### GANDataBalancer Class


The **GANDataBalancer** class uses Generative Adversarial Networks (GANs) to generate synthetic data for balancing imbalanced datasets. It automatically identifies the minority and majority classes, trains a GAN, and generates synthetic data to supplement the minority class, achieving a balanced dataset.

---

#### **Functions**

##### 1. __init__
- **Description**:  
  Initializes the GANDataBalancer class with the dataset, target column, and latent dimension for the GAN.
- **Parameters**:  
  - dataset (DataFrame): Input dataset to be balanced.  
  - target_column (str): The name of the column representing the class labels.  
  - latent_dim (int): Size of the latent dimension for the generator's input.

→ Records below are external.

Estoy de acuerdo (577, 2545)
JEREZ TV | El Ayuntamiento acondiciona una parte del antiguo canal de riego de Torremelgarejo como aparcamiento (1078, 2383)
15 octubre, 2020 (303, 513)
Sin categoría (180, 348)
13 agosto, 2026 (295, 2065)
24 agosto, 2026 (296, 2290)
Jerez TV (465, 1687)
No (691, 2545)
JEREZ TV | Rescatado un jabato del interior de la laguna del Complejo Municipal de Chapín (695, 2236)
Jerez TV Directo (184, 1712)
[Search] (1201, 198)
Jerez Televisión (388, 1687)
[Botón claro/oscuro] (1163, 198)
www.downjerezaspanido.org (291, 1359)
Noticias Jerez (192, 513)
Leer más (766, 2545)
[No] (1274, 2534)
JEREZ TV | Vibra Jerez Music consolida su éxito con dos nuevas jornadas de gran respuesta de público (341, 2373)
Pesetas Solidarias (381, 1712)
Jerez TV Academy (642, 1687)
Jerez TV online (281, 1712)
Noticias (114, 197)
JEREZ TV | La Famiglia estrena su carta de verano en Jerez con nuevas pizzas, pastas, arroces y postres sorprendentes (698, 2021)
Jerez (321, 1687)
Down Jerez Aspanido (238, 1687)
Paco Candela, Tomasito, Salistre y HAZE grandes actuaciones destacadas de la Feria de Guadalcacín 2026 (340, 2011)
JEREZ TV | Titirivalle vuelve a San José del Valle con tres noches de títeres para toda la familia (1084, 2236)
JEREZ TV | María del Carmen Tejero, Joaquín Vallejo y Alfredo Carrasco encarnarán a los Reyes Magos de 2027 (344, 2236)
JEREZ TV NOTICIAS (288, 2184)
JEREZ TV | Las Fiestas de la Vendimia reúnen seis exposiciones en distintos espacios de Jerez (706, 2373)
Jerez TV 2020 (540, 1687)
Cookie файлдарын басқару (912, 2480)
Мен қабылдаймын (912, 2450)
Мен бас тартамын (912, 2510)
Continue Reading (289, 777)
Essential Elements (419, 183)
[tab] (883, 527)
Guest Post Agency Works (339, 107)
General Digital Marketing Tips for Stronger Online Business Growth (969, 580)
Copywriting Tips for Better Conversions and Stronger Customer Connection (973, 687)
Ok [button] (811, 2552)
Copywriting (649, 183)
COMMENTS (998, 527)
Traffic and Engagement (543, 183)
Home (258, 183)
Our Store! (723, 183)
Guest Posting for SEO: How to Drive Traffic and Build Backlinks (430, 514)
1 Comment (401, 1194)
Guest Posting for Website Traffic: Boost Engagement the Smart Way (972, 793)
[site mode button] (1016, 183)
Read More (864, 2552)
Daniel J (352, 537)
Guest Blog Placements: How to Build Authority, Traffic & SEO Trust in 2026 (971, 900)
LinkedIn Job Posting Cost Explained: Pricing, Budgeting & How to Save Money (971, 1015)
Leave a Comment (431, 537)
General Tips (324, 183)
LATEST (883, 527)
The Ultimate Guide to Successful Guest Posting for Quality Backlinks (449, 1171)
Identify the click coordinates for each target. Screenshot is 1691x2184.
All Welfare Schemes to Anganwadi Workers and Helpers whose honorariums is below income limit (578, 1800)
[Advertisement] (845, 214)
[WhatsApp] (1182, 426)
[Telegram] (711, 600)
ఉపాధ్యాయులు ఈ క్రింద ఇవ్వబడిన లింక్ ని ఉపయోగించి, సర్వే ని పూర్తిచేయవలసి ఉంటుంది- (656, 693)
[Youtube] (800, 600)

Default is 100.  
- **Usage**:  
  Prepares the dataset and segregates majority and minority classes for later processing.

---

##### 2. build_generator
- **Description**:  
  Builds the generator model, which takes random noise from the latent space as input and generates synthetic data samples resembling the minority class.
- **Parameters**:  
  - output_dim (int): Dimensionality of the output data (same as the number of features in the dataset).  
- **Returns**:  
  - A compiled Keras Sequential model for the generator.

---

##### 3. build_discriminator
- **Description**:  
  Builds the discriminator model, which takes data samples (real or fake) as input and predicts whether they are real (from the dataset) or fake (from the generator).
- **Parameters**:  
  - input_dim (int): Dimensionality of the input data (same as the number of features in the dataset).  
- **Returns**:  
  - A compiled Keras Sequential model for the discriminator, trained to classify real vs. fake data.

---

##### 4. build_gan
- **Description**:  
  Combines the generator and discriminator to build the GAN model. The discriminator is kept non-trainable to ensure only the generator is updated during GAN training.
- **Parameters**:  
  None.  
- **Returns**:  
  - A compiled Keras Model for the GAN.

------

##### 5. fit
- **Description**:  
  Trains the GAN by alternately updating the discriminator and generator. The discriminator is trained to distinguish between real and fake data, while the generator learns to produce more realistic synthetic data.
- **Parameters**:  
  - epochs (int): Number of epochs to train the GAN. Default is 1000.  
  - batch_size (int): Size of each training batch. Default is 64.  
- **Usage**:  
  Monitors and logs the losses of the discriminator and generator during training.

---

##### 6. resample
- **Description**:  
  Uses the trained generator to produce synthetic data and combines it with the original dataset to balance the minority class.
- **Parameters**:  
  - synthetic_size (int): Number of synthetic samples to generate. Default is 1000.  
- **Returns**:  
  - A balanced DataFrame containing both the original and synthetic data.

---

##### 7. fit_resample
- **Description**:  
  Combines the training (fit) and resampling (resample) steps into a single function. Trains the GAN and generates a balanced dataset in one call.
- **Parameters**:  
  - epochs (int): Number of epochs to train the GAN. Default is 1000.  
  - batch_size (int): Size of each training batch. Default is 64.  
  - synthetic_size (int): Number of synthetic samples to generate. Default is 1000.  
- **Returns**:  
  - A balanced DataFrame containing both the original and synthetic data.


In [9]:
import numpy as np
import pandas as pd
from sklearn.model_selection import train_test_split
from keras.models import Sequential, Model
from keras.layers import Dense, Input

class GANDataBalancer:
    def __init__(self, dataset, target_column, latent_dim=100):
        self.dataset = dataset
        self.target_column = target_column
        self.latent_dim = latent_dim

  # Split dataset into train and test sets
        X = dataset.drop(columns=[target_column])
        y = dataset[target_column]
        self.X_train, self.X_test, self.y_train, self.y_test = train_test_split(
            X, y, test_size=0.2, random_state=42
        )

        # Automatically identify minority and majority classes
        self.X_minority = self.X_train[self.y_train == 1]
        self.X_majority = self.X_train[self.y_train == 0]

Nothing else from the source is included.